Nothing measures the passing of time quite like food fads. However as modern life speeds up, our desire to eat slower has never been stronger.

Nothing measures the passing of time quite like food fads. From the modern day farming to the convenience of microwave cooking, it’s impossible to separate technology from the way we eat. However as modern life speeds up, our desire to eat slower has never been stronger.

The 2010s were characterised by a new superfood each season. From quinoa, to chia seeds, and cold-pressed juices to non-dairy milk alternatives, influencers are spurred on by the desire to make us more aware of the consequences of what we eat, on our own body, and also on the environment. Results from the 2017 International Food Information Council’s Food and Health survey found that millenials, the generation who famously chose smashed avo over home ownership, have radically different views about food than previous generations. And those views are shaping the business of food.

Michael Wheeler, TAFE Queensland’s team manager of bakery and patisserie said that drive to know where your food has come from is also driving the way we educate our apprentices.

“People’s consumer habits have changed quite rapidly, and for us, it’s important that we are able to meet those demands,” he said.

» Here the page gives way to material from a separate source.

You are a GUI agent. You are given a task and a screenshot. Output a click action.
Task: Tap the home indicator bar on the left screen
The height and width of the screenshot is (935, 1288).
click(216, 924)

“There’s a wider range of food available now than we have ever seen before. In our area we’re seeing a real trend back to artisan breads and sours, so we’re tailoring our courses to reflect that.”

Mr Wheeler, who has 35 years of industry experience and comes from a line of bakers, said Australia’s rich history of migration as well as the ethics of consumption, have shaped the way we eat.

“I’ve definitely noticed in my time a move to incorporate Halal food and Asian flavours into our food,” he said.

“People are also more interested in things like vegan and gluten free diets, so it’s important that our students know about how to cater for different people in order to keep up with consumer demands.”

Culturally we’ve also seen a rise in popularity in brewing, fermenting and small scale farming in a bid to make us more aware of where our food is coming from. This has seen a swing toward traditional trades like butchery regaining popularity. While trends like veganism and #meatfreemonday continue to flourish, others are finding ways to carve their own ethical eating path paved with artisan sausages and ethically raised animals. This is reflected back to us by the re-emergence of old school neighbourhood, and boutique butcheries popping up in trendy food centres around the world.

“I’ve definitely not seen such dramatic changes to consumer habits than I have the last few years,” Mr Wheeler said.

“It’s a real swing back to the way we used to do things.”